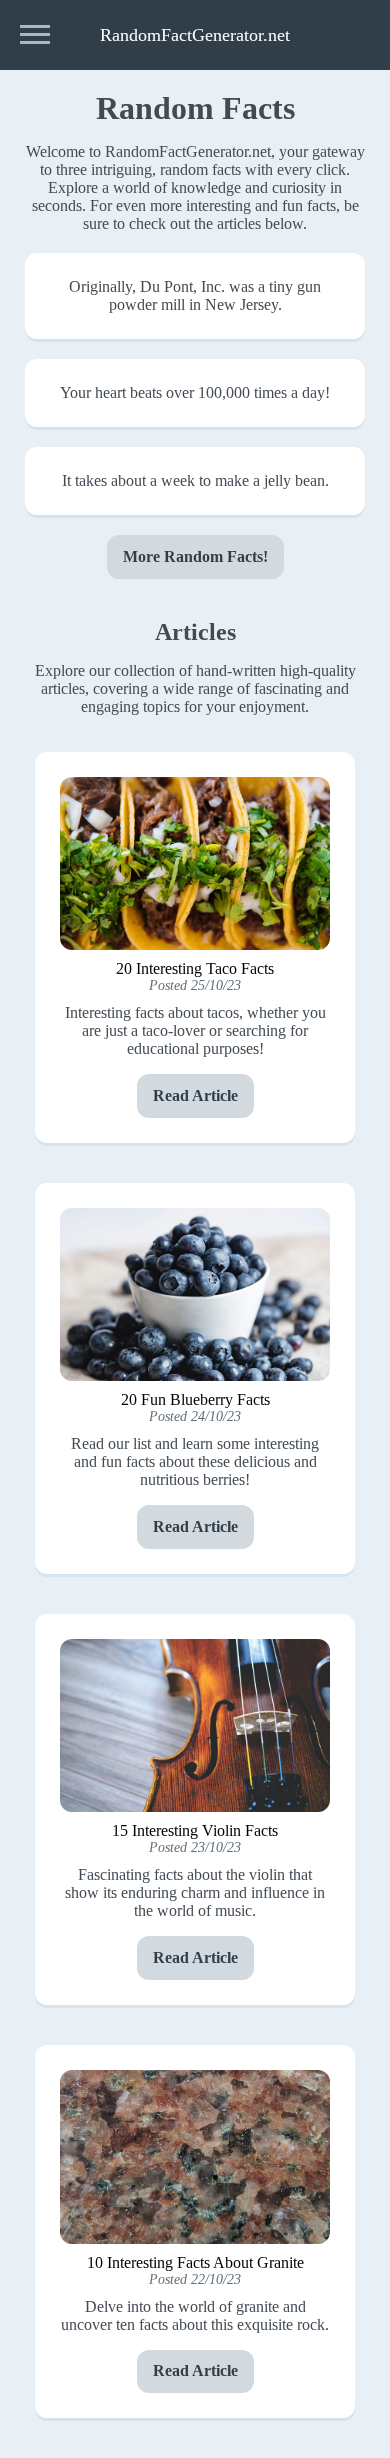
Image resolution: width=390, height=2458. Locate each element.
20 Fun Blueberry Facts (195, 1399)
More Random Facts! (195, 556)
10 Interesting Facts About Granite (195, 2262)
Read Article (195, 1095)
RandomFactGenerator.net (195, 35)
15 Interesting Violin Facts (195, 1830)
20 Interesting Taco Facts (195, 968)
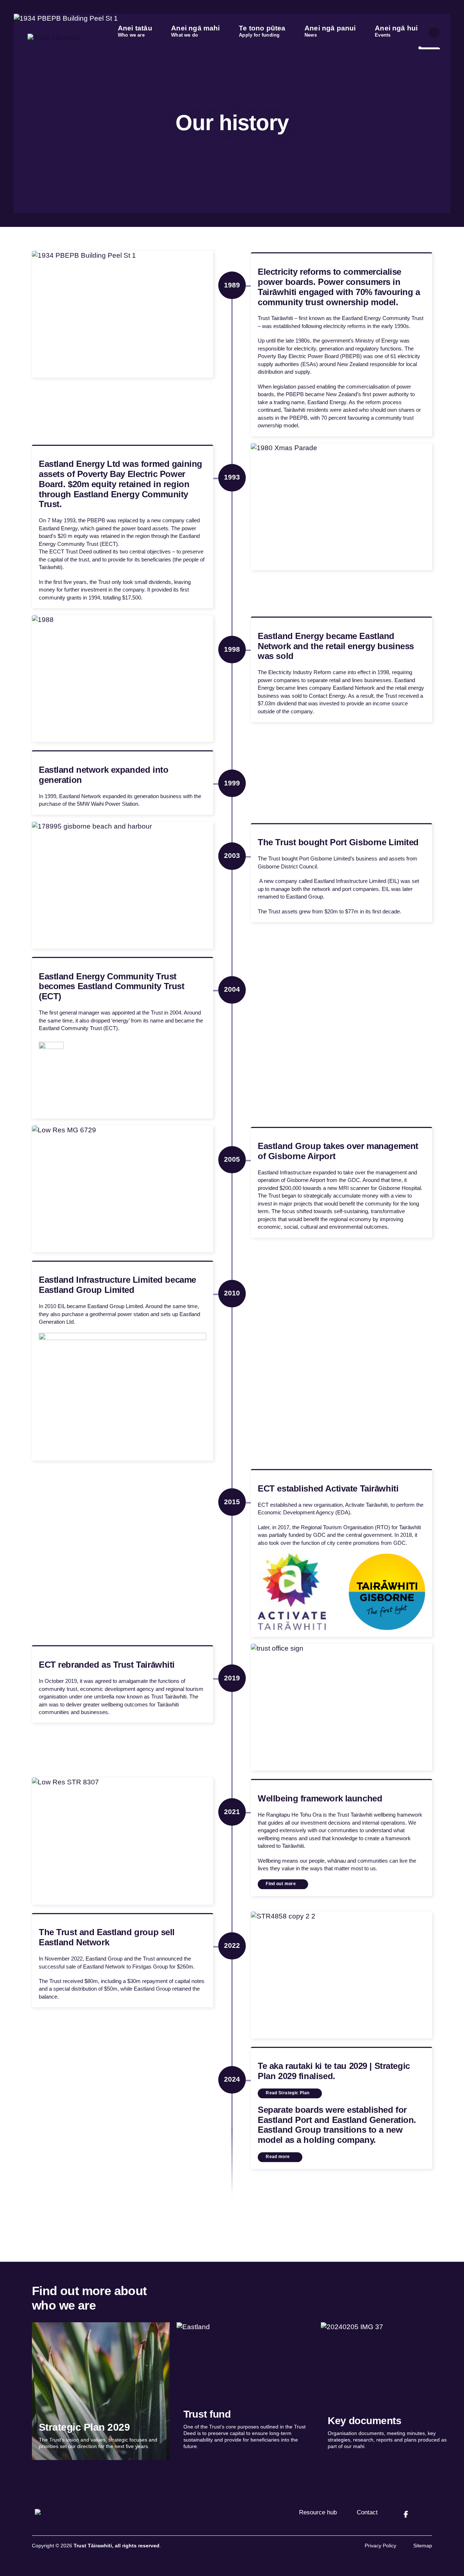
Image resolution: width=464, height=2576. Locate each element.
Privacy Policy (380, 2545)
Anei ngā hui (396, 31)
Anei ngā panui (330, 31)
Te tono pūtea (262, 31)
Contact (367, 2512)
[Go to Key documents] (390, 2391)
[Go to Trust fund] (245, 2391)
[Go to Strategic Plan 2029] (101, 2391)
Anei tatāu (135, 31)
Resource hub (318, 2512)
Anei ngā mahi (195, 31)
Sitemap (422, 2545)
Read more (278, 2156)
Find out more (281, 1883)
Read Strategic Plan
================================
Skip the pictures, then retype every line above exactly.

Image resolution: width=390, height=2458. Locate each element.
20 Fun Blueberry Facts (195, 1399)
More Random Facts! (195, 556)
10 Interesting Facts About Granite (195, 2262)
Read Article (195, 1095)
RandomFactGenerator.net (195, 35)
15 Interesting Violin Facts (195, 1830)
20 Interesting Taco Facts (195, 968)
Image resolution: width=464, height=2576. Locate each element.
Privacy Policy (380, 2545)
Anei ngā hui (396, 31)
Anei ngā panui (330, 31)
Te tono pūtea (262, 31)
Contact (367, 2512)
[Go to Key documents] (390, 2391)
[Go to Trust fund] (245, 2391)
[Go to Strategic Plan 2029] (101, 2391)
Anei tatāu (135, 31)
Resource hub (318, 2512)
Anei ngā mahi (195, 31)
Sitemap (422, 2545)
Read more (278, 2156)
Find out more (281, 1883)
Read Strategic Plan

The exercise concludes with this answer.